O projeto exige a confissão do acusado, antes da audiência de instrução (ainda que o interrogatório pela lei processual só tenha lugar após a oitiva das testemunhas) e em troca entrega a ele a obrigatoriedade de fixação da pena no mínimo legal, a proibição do regime fechado e, se houver acordo com o acusador, também uma causa de diminuição.

O projeto tonifica o poder do Ministério Público (pois sua manifestação, em regra vinculada, é tratada como autonomia da vontade) e estimula a confissão com a promessa de uma pena mínima (e se houver vontade, uma redução). Ignora as condições em que essa autonomia da vontade possa estar presente, nas circunstâncias de uma acusação e admite, enfim, que alguém possa cumprir pena de prisão sem processo.

O desmantelamento do processo tem o álibi da vontade do réu, transformando-o de irrenunciável a disponível, e confere plena eficácia à confissão (o que décadas de refinamento da doutrina buscaram evitar).

A ideia do processo como garantia, que informa o conteúdo de um processo penal democrático, se esvai e tal como o direito penal, é substituído pela utilitária noção da eficácia. Civiliza, por assim dizer, o processo penal, reduzindo-o a um acordo de vontades, no qual se sobreleva, em especial, a vontade de não haver processo.

O processo penal como garantia é um bastião essencial para conter o poder punitivo –função última do aplicador da pena. Esvaziá-lo é mais um condimento da expansão do direito penal e, por conseguinte, da redução do controle.

Apostar na eficácia diante da garantia é talvez o mais grave pecado do projeto –uma opção que não tem volta.

 

7-) O projeto pelo projeto

 

O ambicioso projeto de Código Penal é, sobretudo, uma atualização.

Não há profunda alteração de paradigmas.
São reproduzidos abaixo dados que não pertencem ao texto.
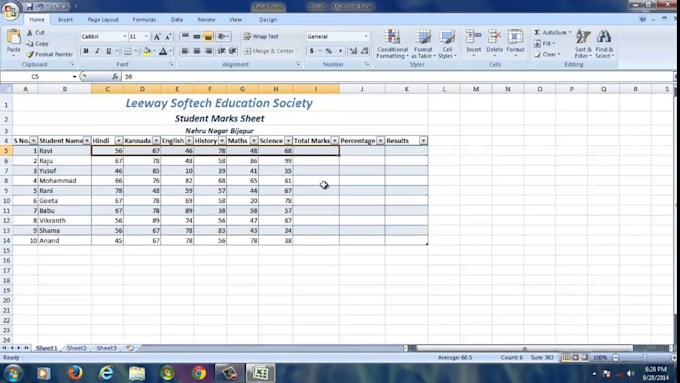Open the General number format dropdown

coord(337,36)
O projeto não abandona a pena de prisão, como sugere sua exposição de motivos –antes, a vulgariza.

Não balanceia a incorporação dos tipos da legislação extravagante como insinua –mas se contamina por ela.

Não introduz um veio teórico definido, embora vá superpondo registros mais modernos (como a imputação objetiva) às teorias tradicionais.
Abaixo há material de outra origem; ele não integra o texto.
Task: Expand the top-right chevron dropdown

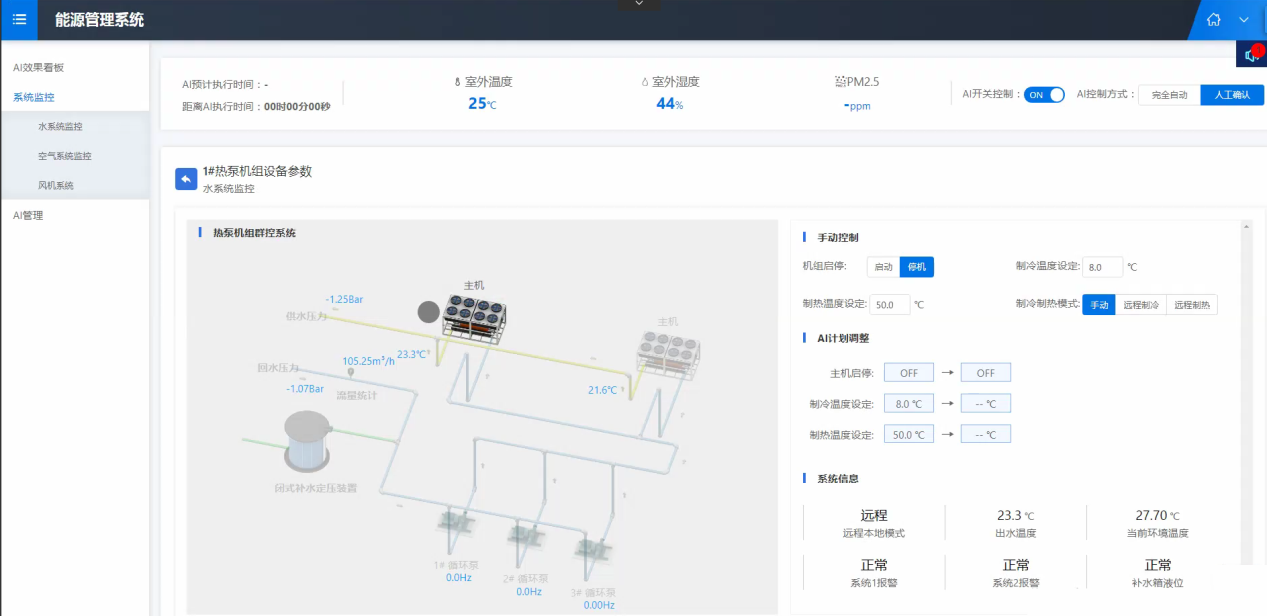Action: pyautogui.click(x=1244, y=19)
E mesmo quando elenca sua exposição de princípios, a esvazia paulatinamente na individualização de tipos e penas.

Como atualização, insere novidades que são seus maiores pecados e reproduz quase integralmente a legislação mais recente, cujos princípios se chocavam com a própria codificação –e por isso se acomodam tão desconfortavelmente a ela.

É dirigista nas penas, tratando circunstâncias judiciais como agravantes ou causas de aumento e formatando regras para aquelas que deixa a cargo do juiz –mas ao mesmo tempo abre enormes espaços à indeterminação naquilo que é menos indeterminado, como o tipo, a cominação e a progressão.
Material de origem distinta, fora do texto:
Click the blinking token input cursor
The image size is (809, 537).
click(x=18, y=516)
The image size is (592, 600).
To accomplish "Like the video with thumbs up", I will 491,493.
Enfim, sob o ponto de vista lógico, é o samba do jurista doido. Sob o ponto de vista ideológico, cumpre a tradição do inusitado, ao deixar a esquerda perplexa e a direita enraivecida.

No campo moral, há avanços nítidos, com a revogação da hipócrita casa de prostituição (que a jurisprudência começa a fazer por conta própria), a ampliação das hipóteses do aborto legal, a descriminalização do porte de entorpecentes e a instituição dos novos tipos de eutanásia e ortotanásia. Mas o início do processo legislativo parece ter deixado claro que estes são os dispositivos menos propensos a ganhar força, correndo o risco de terem servido como meros fogos de artifício.

Em certa medida, o processo de construção do projeto antecipou-se às práticas do próprio parlamento que buscou replicar: votações por maioria, concessões recíprocas, temas interditados. Ao final, um término apressado que não condiz com a tarefa de codificar setenta anos de vigência do anterior.

A urgência na votação supõe que a edição do Código é, em si mesma, mais importante do que seu conteúdo –talvez pela propalada necessidade de adequar a legislação a um patamar globalizado, como conviria a um país em franca ascensão e pleno de visibilidade internacional.

Mas será que neste campo tão intimamente ligado aos direitos humanos e aos limites do poder vale a pena avançar neste frenesi, apenas para carimbar o país com uma tal modernidade que talvez, na essência, não seja mesmo a nossa?

Vale a pena entregar garantias, em nome de uma propalada eficácia?